BEGIN Dataset records

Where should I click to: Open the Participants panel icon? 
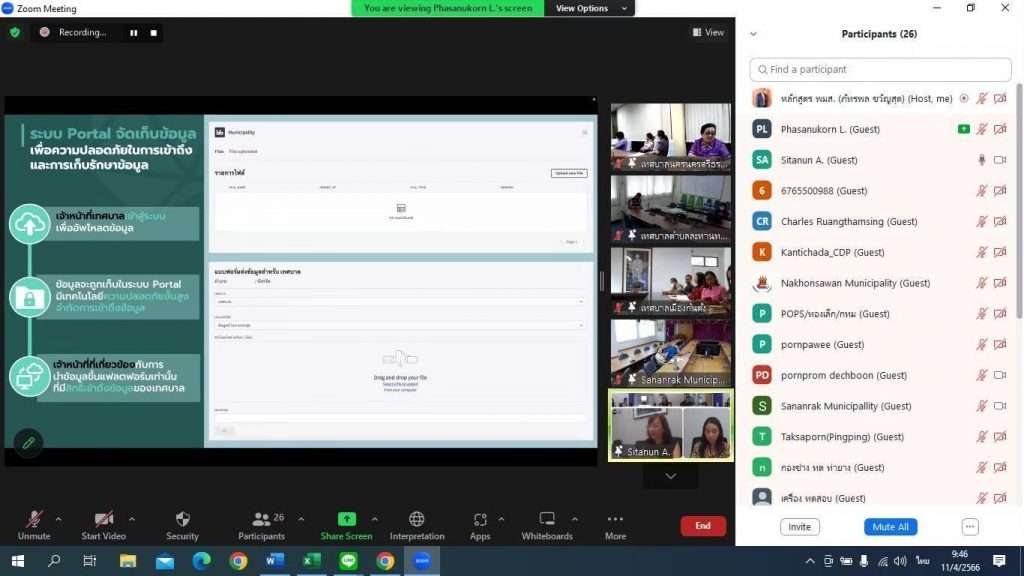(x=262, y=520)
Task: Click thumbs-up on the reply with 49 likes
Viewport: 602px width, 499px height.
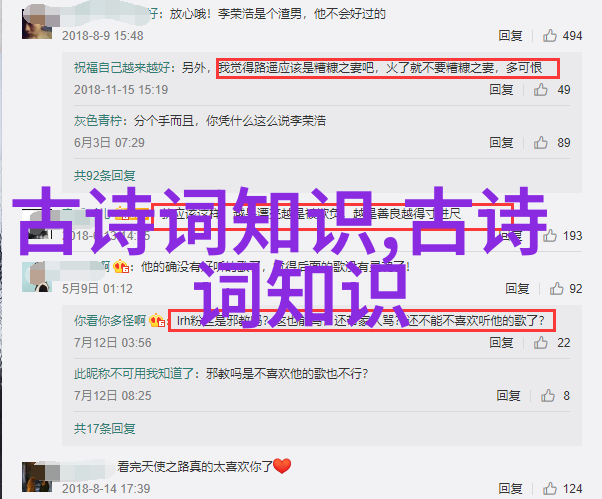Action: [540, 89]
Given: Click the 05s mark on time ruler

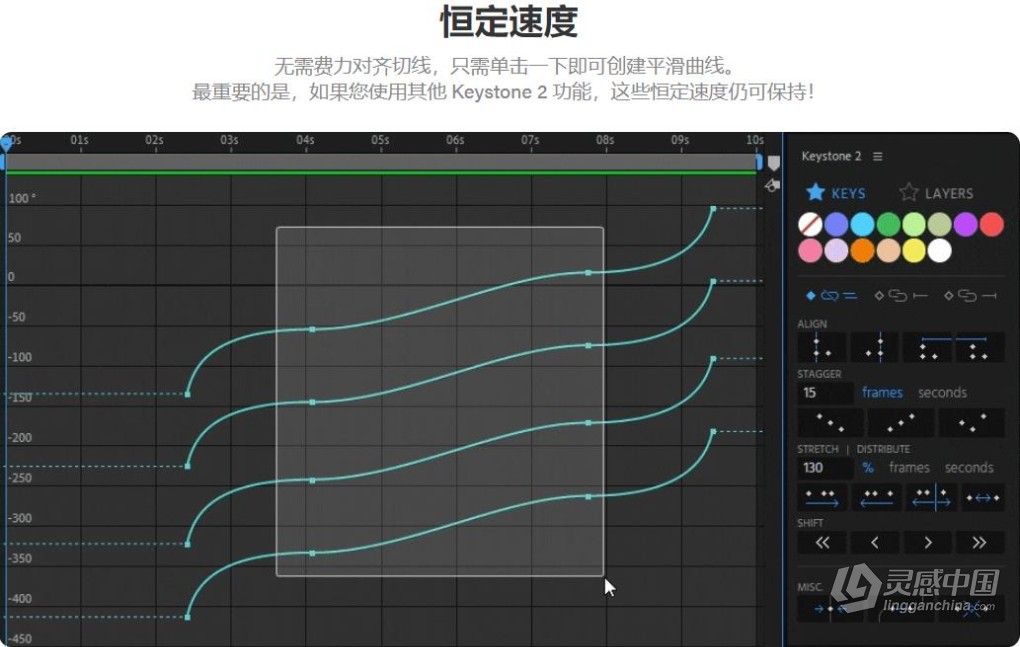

END Dataset records

Your assignment: Your task is to retype the listing exactly, without its pictures.

Response:
Where should I click to: Open the Participants panel icon? 
(x=262, y=520)
Task: Click thumbs-up on the reply with 49 likes
Viewport: 602px width, 499px height.
Action: [540, 89]
Given: Click the 05s mark on time ruler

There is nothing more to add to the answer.